Once he turns her, it’s as if she is freed, she immediately kills a man, takes his clothing, and discards the dresses. She then cuts her hair short and closer in style to that of a man. Lestat is surprised, but never really brings it up after the first time. She only puts on a dress to appease Lestat once in a long while. Keep in mind there are times where they don’t see each other for 200 years. Gabrielle lives her genderqueer life exploring everything she can, with that endless drive to learn. Again, this normalized people wearing clothes that fit closer to their gender identity and deciding to live their life differently to the fullest, going against the grain.

I was talking with a friend recently and we were talking about vampires as vessels for queerness, which also extends to transness. They transform, just like I have. You can consider me sorta like vampire-lite. Instead of drinking the blood from a bite like Lestat’s arm, I get a two in one deal.
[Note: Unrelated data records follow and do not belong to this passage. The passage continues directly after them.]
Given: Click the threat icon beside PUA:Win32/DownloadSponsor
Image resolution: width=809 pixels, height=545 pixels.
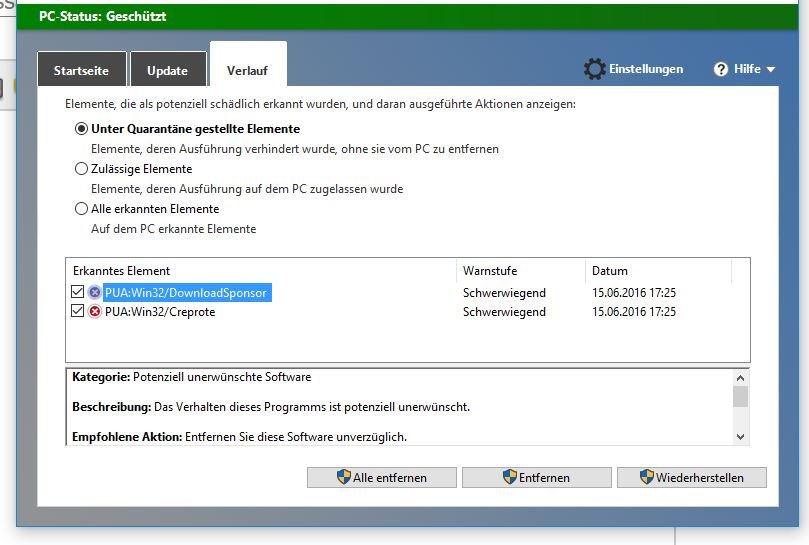Looking at the screenshot, I should tap(94, 293).
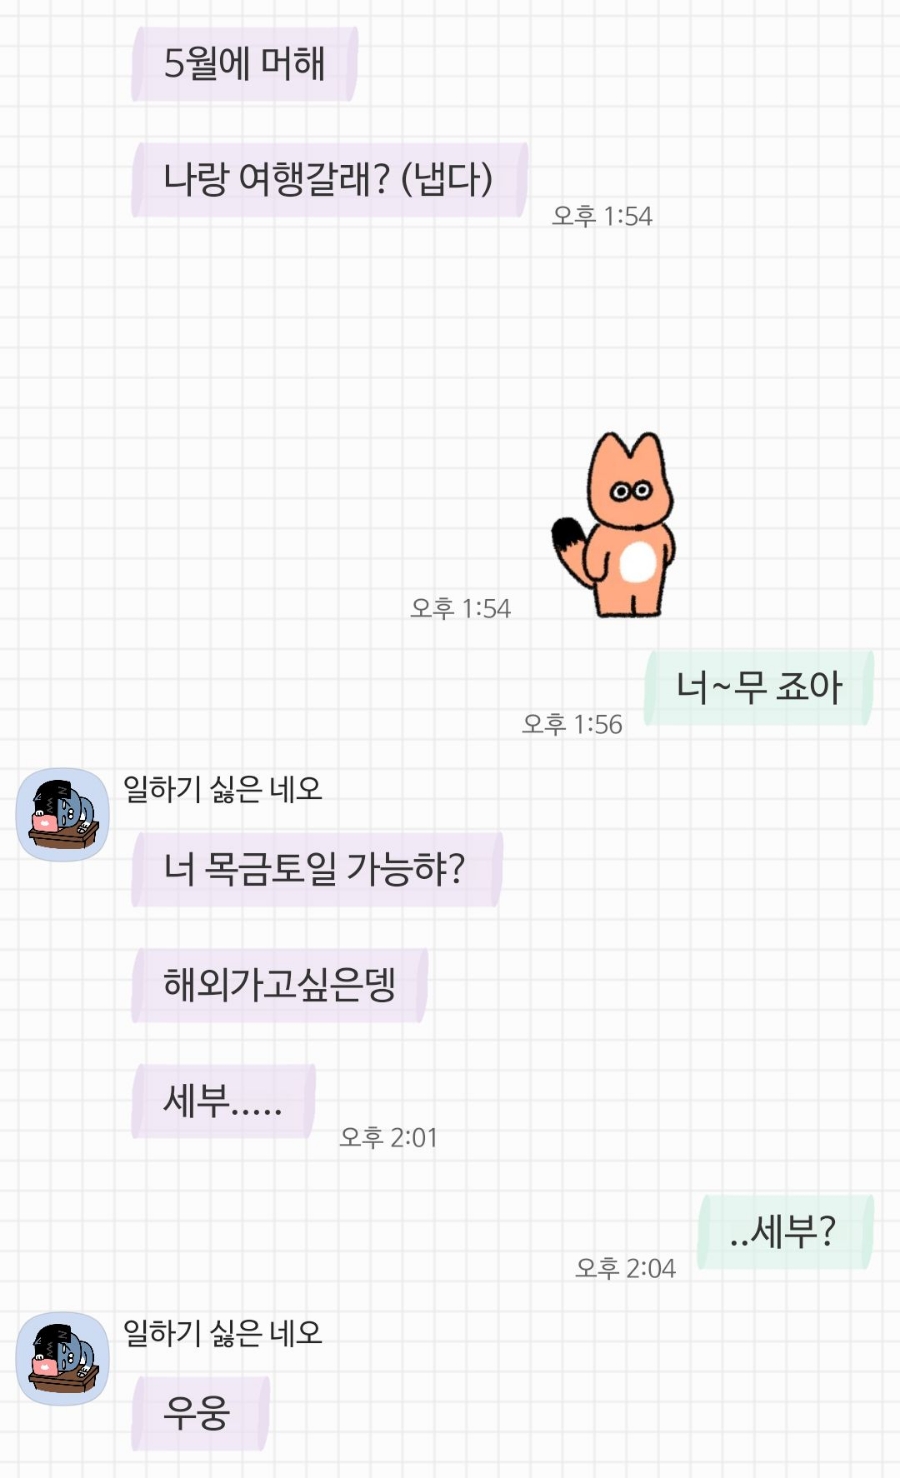Tap the 오후 1:54 timestamp beside the travel invitation
900x1478 pixels.
coord(602,216)
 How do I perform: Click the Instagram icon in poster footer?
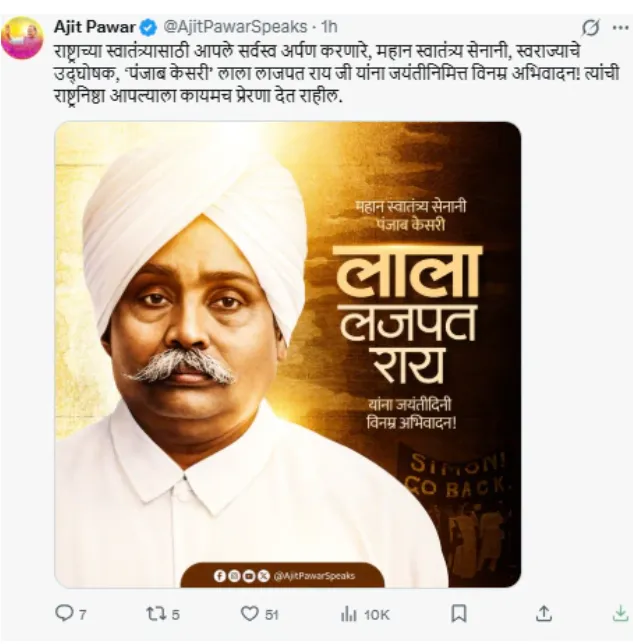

I get the teeth like stabbing when I put the needle in my body, and then the fluid exchange when I inject the hormones into me. Then the changes happen. Even now.

Just like how the vampires are able to blend in very well, so can I but if you look close enough you can see the differences between them and the rest of the world. It’s the same with me, especially if you knew me in that past life. I look slightly different, my face rounded out, my hips, and my breasts filled out, my skin became softer, as did my hair. A complete transformation. Over time naturally, you have cells throughout your body die, around the seven year mark every single one of your cells have been completely replaced with new ones.

I’ve been on Hormone Replacement Therapy for 11 years, I now have a body MOSTLY free of testosterone (Everybody needs a little, even women. You gotta have that good hormone balance!) My body is like a new person now, completely changed from what it was once ravaged by, now its main hormone is estrogen and it is changing and adapting my body to the way it was supposed to be the first time around. Side-note: Second puberty sucks, but it eventually ends and you learn and become yourself even more. That’s why you transition. To become more you. You’re already in there, it’s just the expression that changes.

Rocky Horror and The Vampire Chronicles normalized so much queerness for me that I never saw it as strange, unusual, or out of the ordinary. Kids can understand what gay means. Kids can understand what transgender means. It’s not a hard concept to describe. My whole life I’ve been confused as to why people feel the need to take away other people's rights just because they’re different and not the status quo. Why is it even a battle to accept people? I still don’t get it. Show some love, not hate. Much love!

Your Horror Tran,
Alice Collins


Alice is first and foremost a horror fanatic but overall a fan of the "lesser" genres. She's a staff writer at Infinite Frontiers, Columnist/Horror Host at Bloody-Disgusting, contributor at Film and Fishnets, and has a monthly segment in The Collinsport Historical Society podcast. She's also a musician of 25 years, Your Horror Tran, and all around general weirdo.